# Cosa fare:
#1 Riscrivi il testo sulla guerra per tutto il tratto che va da "La rivoluzione che" fino a "religione per giustificarla.", sostituendo "nonviolenza" con "mitezza".
#2 Rispondi a queste domande sul testo sulla guerra:
(a) Secondo l'articolo 11 della Costituzione, che cosa ripudia l'Italia?
(b) Quale rivoluzione salva il mondo?
(c) Tra quali popoli è attuata la guerra in Ucraina?
#3 Traduci in inglese questa frase del testo sulla guerra: "L’“occhio per occhio, dente per dente” ha sempre creato morte e distruzione."

# Documento di partenza:
Molti ritengono che, se un popolo viene aggredito militarmente, abbia diritto a difendersi anche con le armi. L’articolo 11 della Costituzione recita: “L’Italia ripudia la guerra come strumento di offesa alla libertà degli altri popoli e come mezzo di risoluzione delle controversie internazionali; consente, in condizioni di parità con gli altri Stati, alle limitazioni di sovranità necessarie ad un ordinamento che assicuri la pace e la giustizia fra le nazioni”.

Certamente ogni Paese ha diritto di difendersi, lo afferma anche la dottrina sociale della Chiesa. Questo non toglie che bisogna assolutamente lavorare per prevenire i conflitti e per avere organismi sovranazionali che tutelino i popoli senza scatenare guerre, sviluppando un dialogo costruttivo. L’“occhio per occhio, dente per dente” ha sempre creato morte e distruzione. Oggi continuare ad alimentare la guerra giocando sul sistema degli equilibri e delle reazioni controllate è rischiosissimo, data la continua minaccia di un’evoluzione nucleare del conflitto che avrebbe conseguenze disastrose.

La rivoluzione che salva il mondo è l’amore al nemico. Deporre le armi, anzi bando alle armi, all’odio, all’indifferenza. Salva il mondo la nonviolenza della croce, l’amore di Cristo che ha dato la vita pregando per i suoi persecutori. Il paradosso della guerra in Ucraina, a un anno dal suo inizio, è che è attuata tra popoli cristiani, addirittura invocando la religione per giustificarla.

# Estratti di dati:
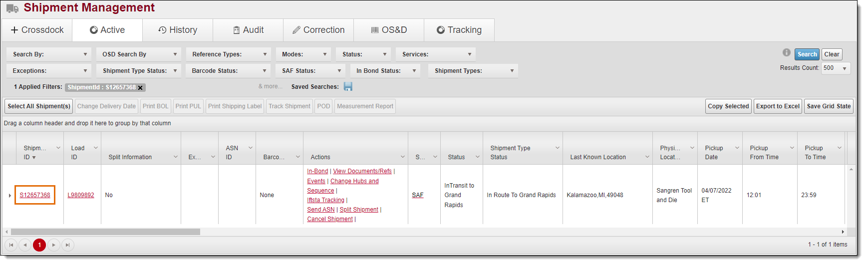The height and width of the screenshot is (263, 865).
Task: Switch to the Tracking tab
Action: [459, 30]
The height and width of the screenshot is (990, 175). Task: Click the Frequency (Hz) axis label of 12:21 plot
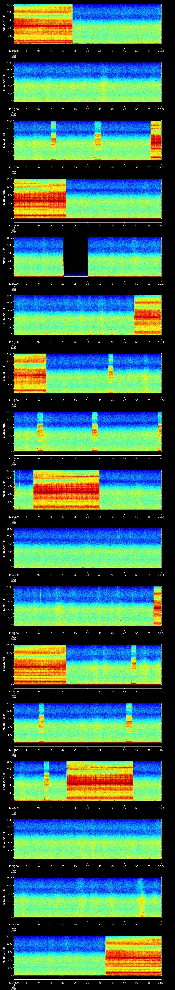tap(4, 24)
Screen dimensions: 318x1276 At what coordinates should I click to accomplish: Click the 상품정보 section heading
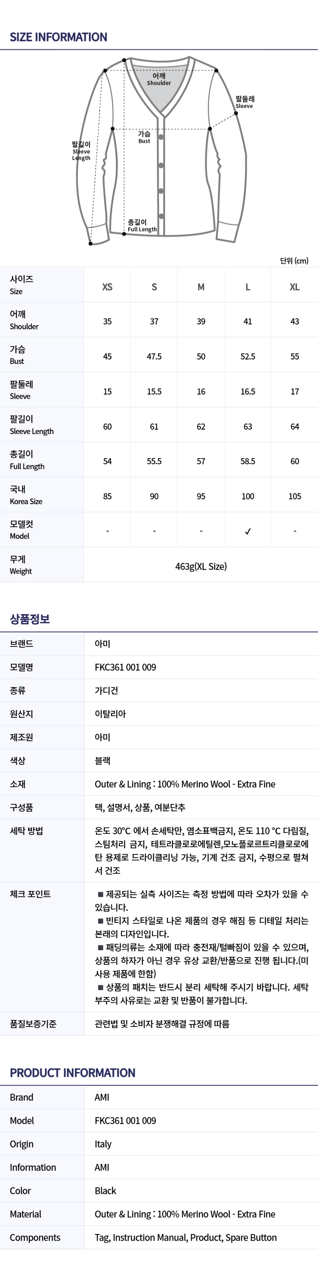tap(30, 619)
---
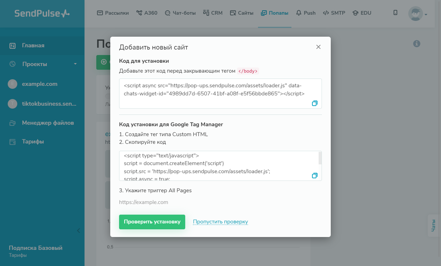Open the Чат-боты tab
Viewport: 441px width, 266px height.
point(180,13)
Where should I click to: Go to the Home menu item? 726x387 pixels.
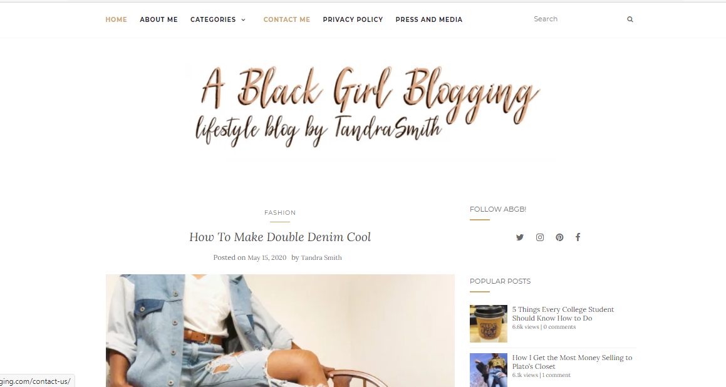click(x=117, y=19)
* * *
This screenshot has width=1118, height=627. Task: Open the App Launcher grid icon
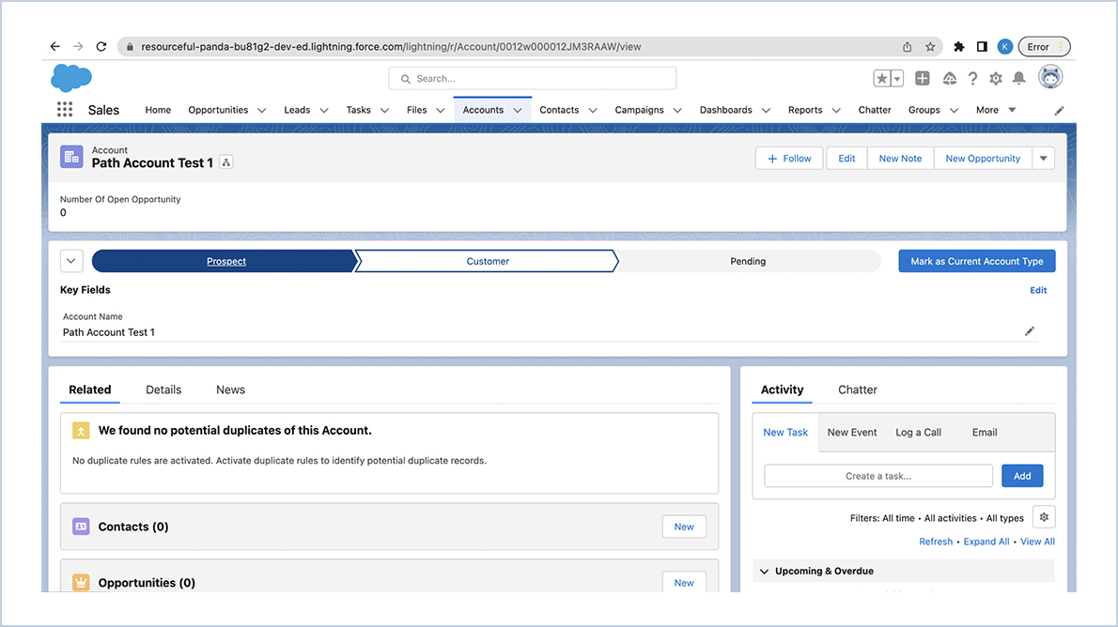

# Risposte ai compiti:
#1
La rivoluzione che salva il mondo è l’amore al nemico. Deporre le armi, anzi bando alle armi, all’odio, all’indifferenza. Salva il mondo la mitezza della croce, l’amore di Cristo che ha dato la vita pregando per i suoi persecutori. Il paradosso della guerra in Ucraina, a un anno dal suo inizio, è che è attuata tra popoli cristiani, addirittura invocando la religione per giustificarla.

#2
(a) La guerra come strumento di offesa alla libertà degli altri popoli e come mezzo di risoluzione delle controversie internazionali.
(b) L'amore al nemico.
(c) Tra popoli cristiani.

#3 "An eye for an eye, a tooth for a tooth" has always created death and destruction.